WHAT NEEDS TO BE DONE ▸ Comb the records below for the string "computer" and copy each line where it turns up.

(Stored data entries)

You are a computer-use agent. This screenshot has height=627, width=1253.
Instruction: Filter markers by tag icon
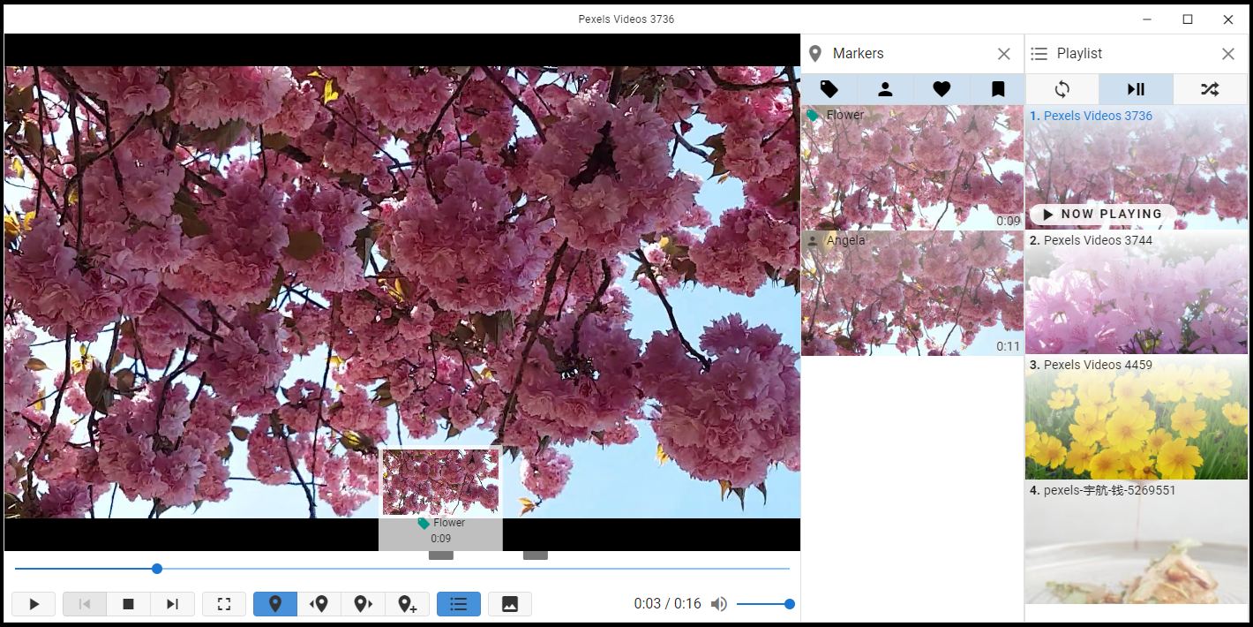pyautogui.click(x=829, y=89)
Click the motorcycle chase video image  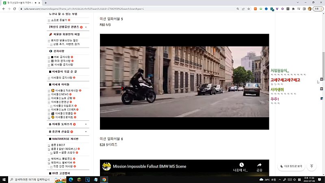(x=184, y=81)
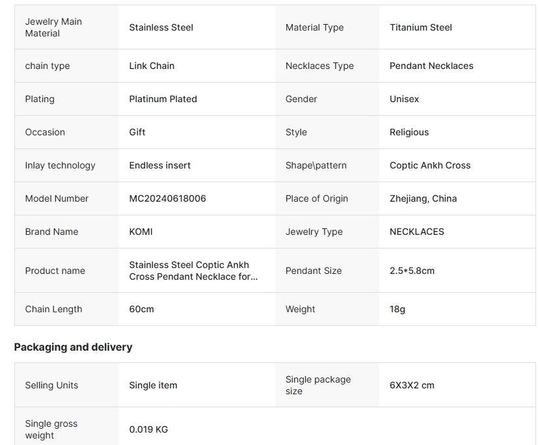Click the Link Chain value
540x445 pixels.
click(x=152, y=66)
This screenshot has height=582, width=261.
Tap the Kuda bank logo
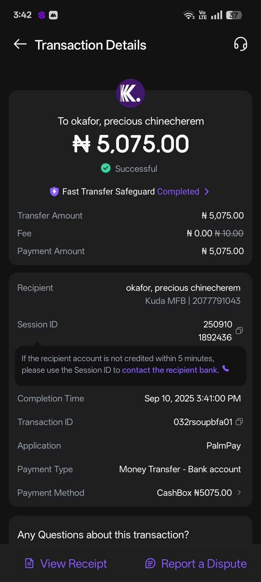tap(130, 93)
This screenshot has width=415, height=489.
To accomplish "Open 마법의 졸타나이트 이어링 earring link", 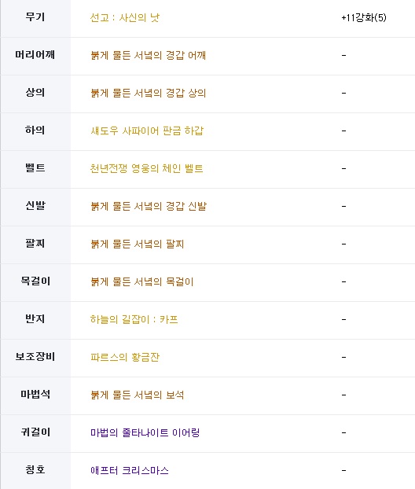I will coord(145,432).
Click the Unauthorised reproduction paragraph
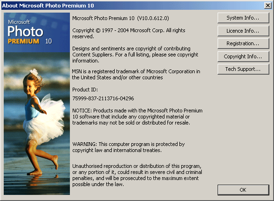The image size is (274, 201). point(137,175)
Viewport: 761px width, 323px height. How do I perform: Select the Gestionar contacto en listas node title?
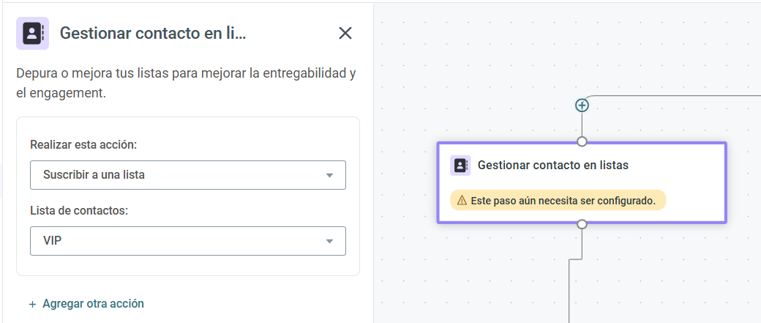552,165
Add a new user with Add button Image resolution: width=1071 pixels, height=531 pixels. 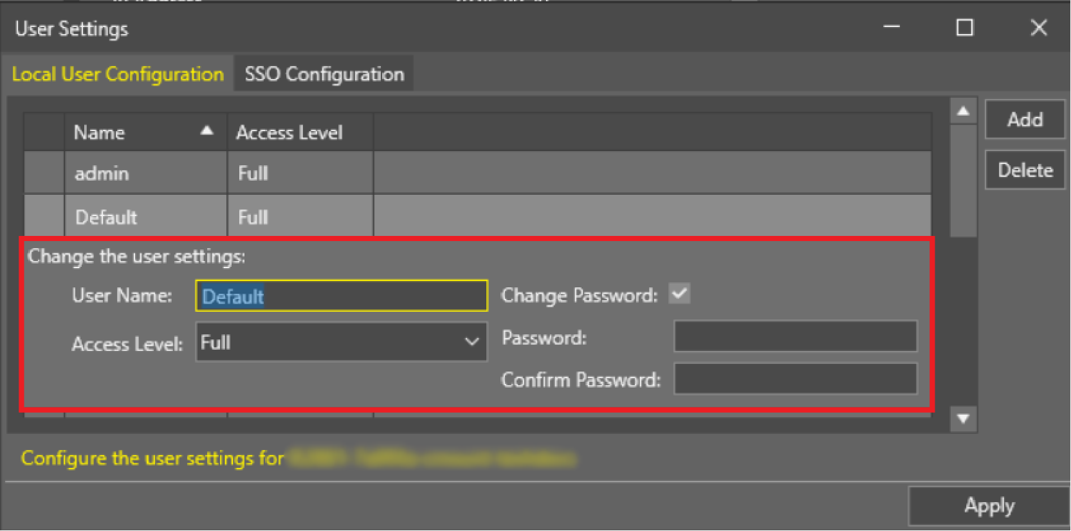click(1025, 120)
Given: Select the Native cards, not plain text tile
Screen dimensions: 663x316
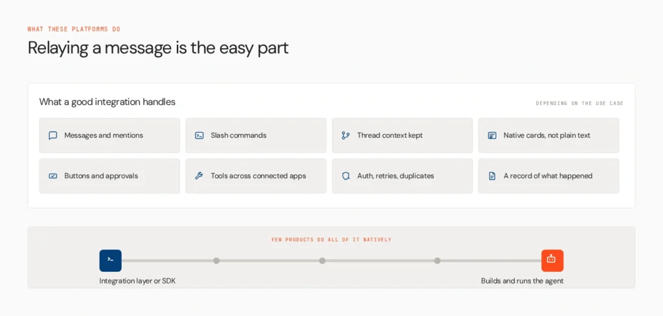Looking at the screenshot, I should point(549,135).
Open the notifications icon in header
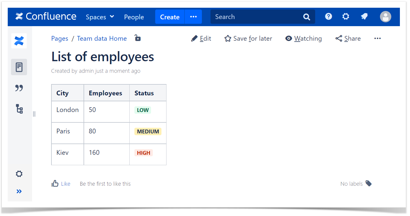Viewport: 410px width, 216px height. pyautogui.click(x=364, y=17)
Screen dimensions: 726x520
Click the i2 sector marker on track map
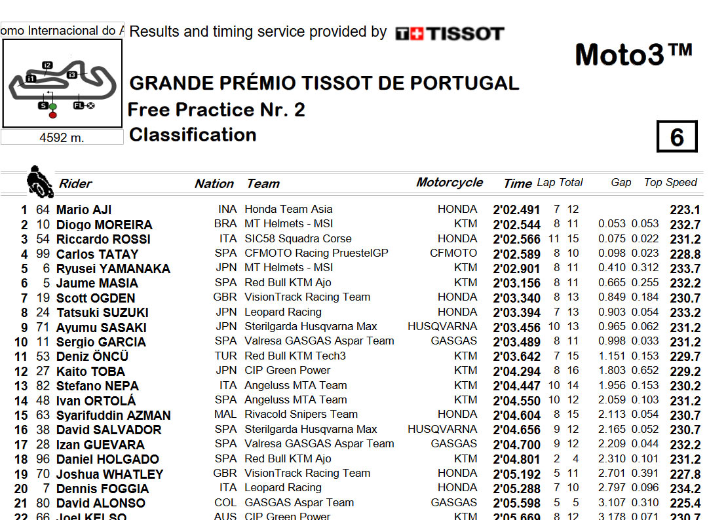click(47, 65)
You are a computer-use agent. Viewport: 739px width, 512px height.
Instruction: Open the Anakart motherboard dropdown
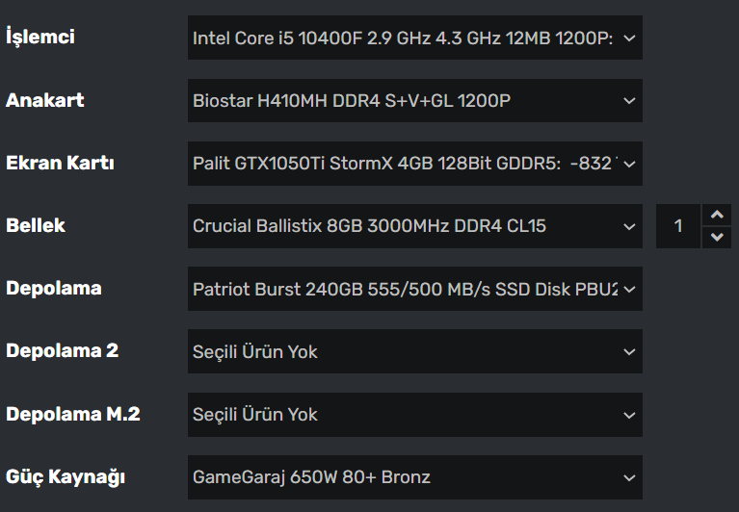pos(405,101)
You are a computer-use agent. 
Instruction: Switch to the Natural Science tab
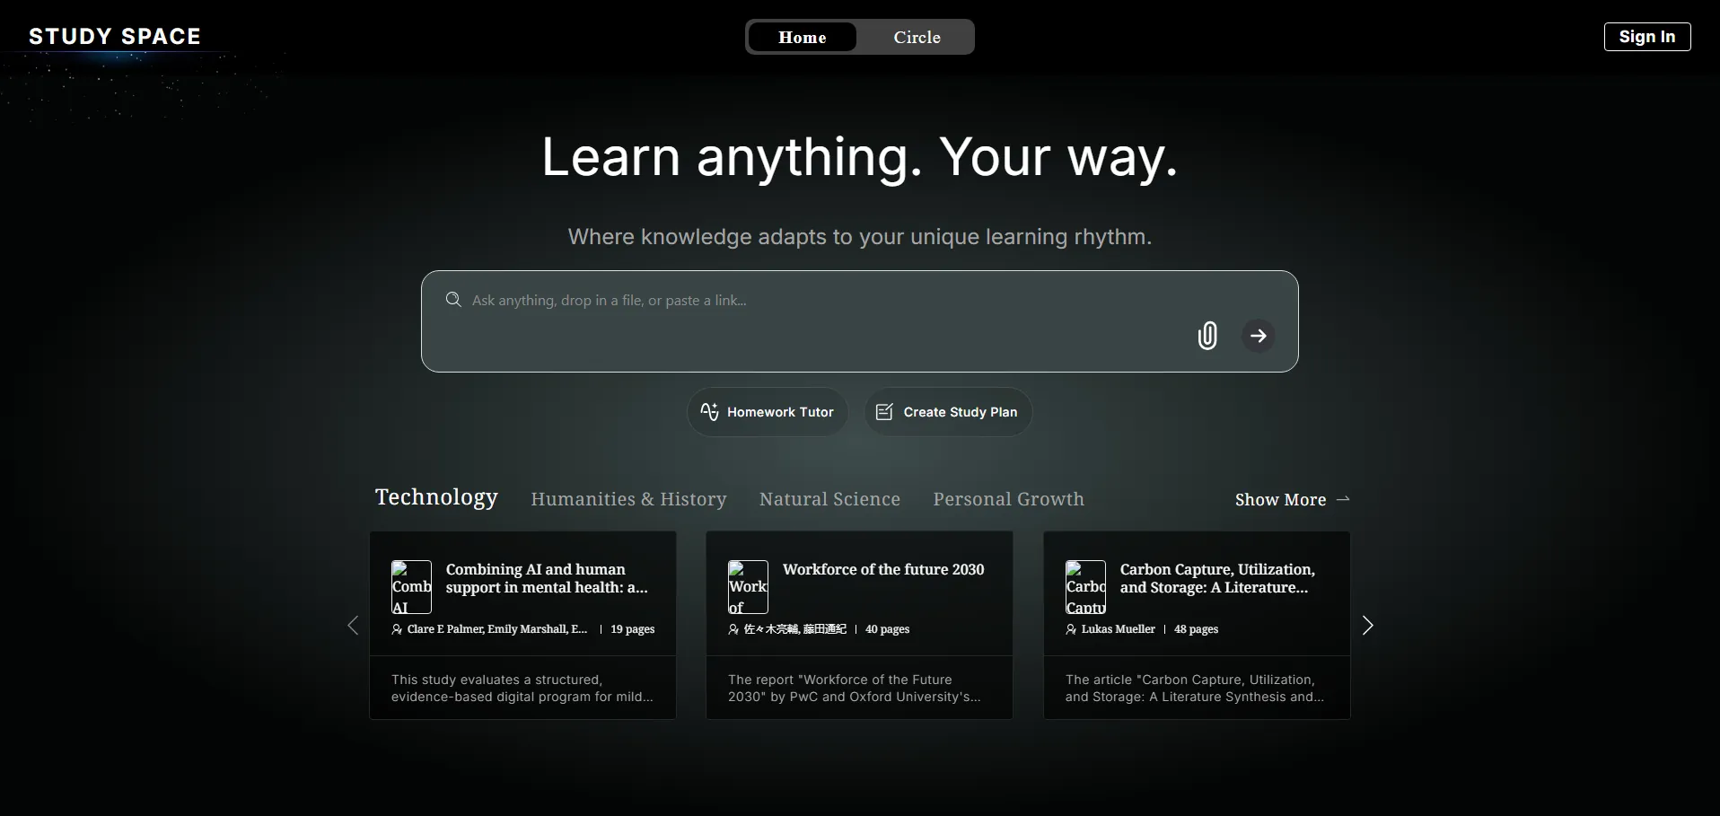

RESULT BELOW ▸
You are a computer-use agent. This screenshot has height=627, width=1253.
You are a computer-use agent. Viewport: 739px width, 512px height.
You are a computer-use agent. 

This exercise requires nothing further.